2.Près d’un enfant sur huit parmi les personnes en travail forcé est concerné. Plus de la moitié de ces enfants sont exploités sexuellement à des fins commerciales.
3.Environ 86 % des cas de travail forcé se trouvent dans le secteur privé.
4.Près de quatre personnes sur cinq dans l’exploitation sexuelle commerciale forcée sont des femmes ou des filles.
Source : Organisation Internationale du Travail, 2022.

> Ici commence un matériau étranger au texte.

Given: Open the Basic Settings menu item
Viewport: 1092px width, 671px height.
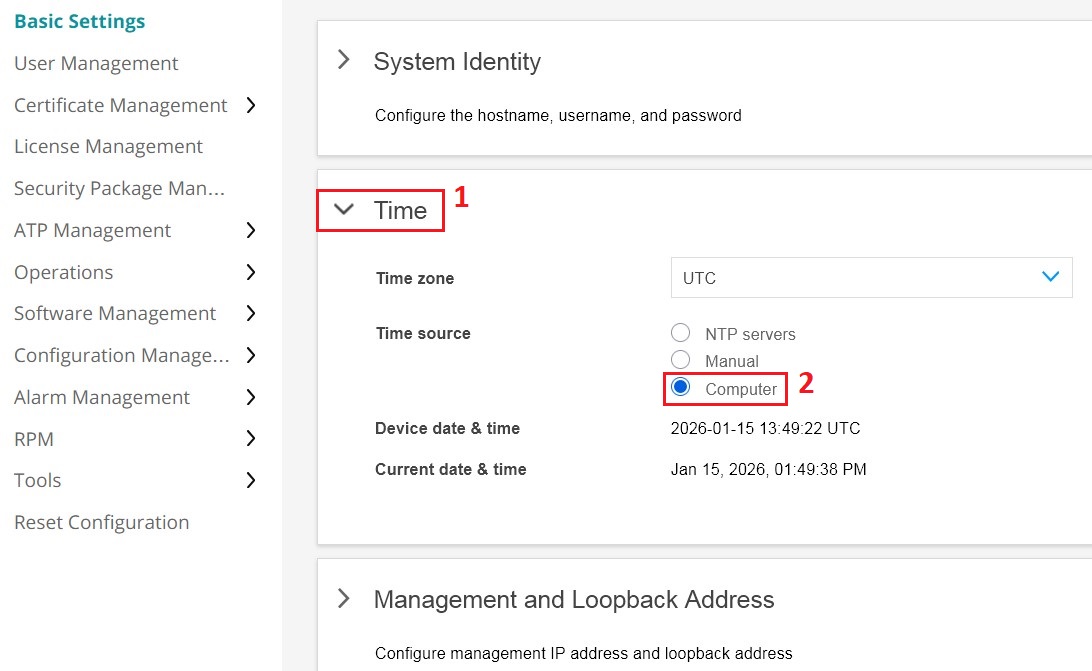Looking at the screenshot, I should point(79,21).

Formes d’Esclavage Moderne
La Traite des Etres Humains
Il s’agit du recrutement, du transport, du transfert ou de l’hébergement de personnes par la force, la fraude ou la tromperie, dans le but de les exploiter à des fins lucratives. Ce crime est présent dans toutes les régions du monde. Les trafiquants utilisent souvent la violence, des agences de recrutement frauduleuses ou de fausses promesses d’éducation ou d’opportunités d’emploi pour contraindre leurs victimes. Ils ciblent principalement les personnes vulnérables en raison de la pauvreté, de l’absence de statut d’immigration légal, du manque de logement sûr et des opportunités économiques et éducatives limitées.Les victimes se trouvent dans des secteurs d’activité légaux et illégaux, notamment dans les fermes, les usines, les restaurants, les salons de manucure et de coiffure, les salons de massage, ainsi que dans les services de soins aux personnes âgées et aux enfants.

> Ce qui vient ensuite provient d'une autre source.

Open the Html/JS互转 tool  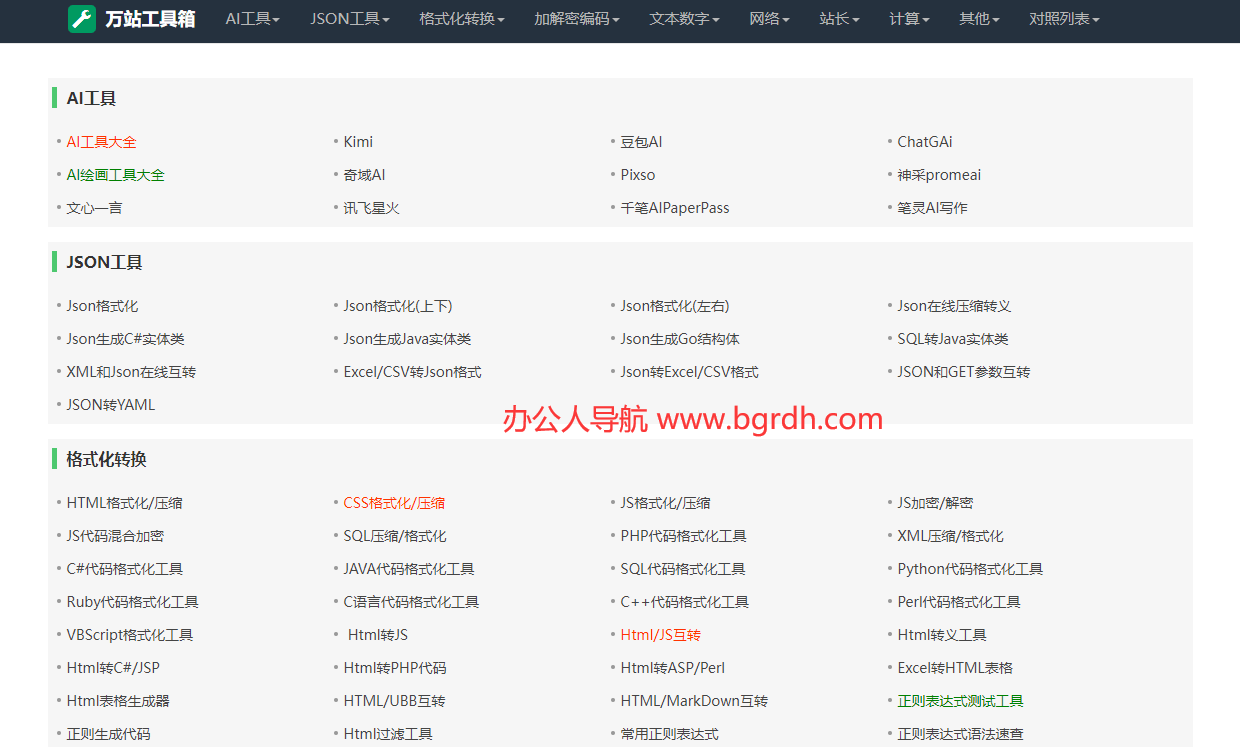coord(660,635)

En 2024, l’opération la plus vaste jamais menée par INTERPOL contre la traite des êtres humains a permis de secourir 3,200 victimes potentielles et d’identifier plus de 17,800 migrants en situation irrégulière. Les victimes étaient souvent exploitées pour le travail, l’exploitation sexuelle ou la participation forcée à des escroqueries.Par exemple, aux Philippines, 250 personnes, principalement des ressortissants chinois, ont été contraintes de participer à des escroqueries sentimentales à grande échelle. Des schémas similaires, mêlant travail forcé et fraude, ont également été découverts en Afrique de l’Ouest et en Amérique centrale.Une tendance significative en Asie du Sud-Est concerne la traite de personnes vers des complexes où elles sont exploitées pour travailler dans des escroqueries sophistiquées en ligne. Les victimes sont attirées par de fausses offres d’emploi, puis soumises à des abus physiques et à des menaces.

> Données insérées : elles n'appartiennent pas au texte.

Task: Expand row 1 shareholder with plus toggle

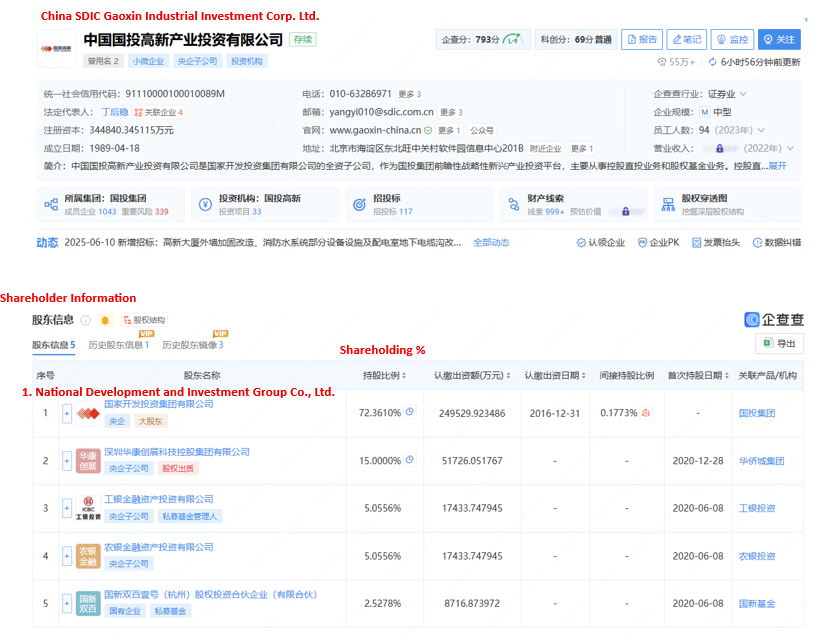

Au Cambodge, au Laos et au Myanmar, ces escroqueries sont souvent protégées par des agents de sécurité privés, et parfois même par des groupes armés locaux, ce qui complique l’intervention des forces de l’ordre. Les rapports estiment qu’environ 220,000 personnes originaires de 66 pays ont été forcées à participer à ces escroqueries.
En Amérique Centrale et du Sud, les autorités ont mis au jour des cas d’exploitation sexuelle et de travail forcé. Début 2024, les autorités argentines ont secouru 59 victimes, dont des mineurs, qui étaient contraintes au travail forcé dans une ferme de la province de Buenos Aires. Cette opération s’inscrit dans les efforts continus pour lutter contre la traite des êtres humains et le travail exploitatif dans la région.Ces victimes, souvent recrutées sous de faux prétextes, étaient soumises à des conditions difficiles, travaillant de longues heures sans rémunération adéquate ni garanties de sécurité. Cette intervention met en lumière le problème plus large du travail forcé en Argentine, en particulier dans les secteurs ruraux et agricoles, où les populations vulnérables, notamment les enfants et les migrants, sont souvent ciblées.Le gouvernement Argentin s’efforce de renforcer ses mécanismes de lutte contre la traite et d’améliorer les protections pour les travailleurs.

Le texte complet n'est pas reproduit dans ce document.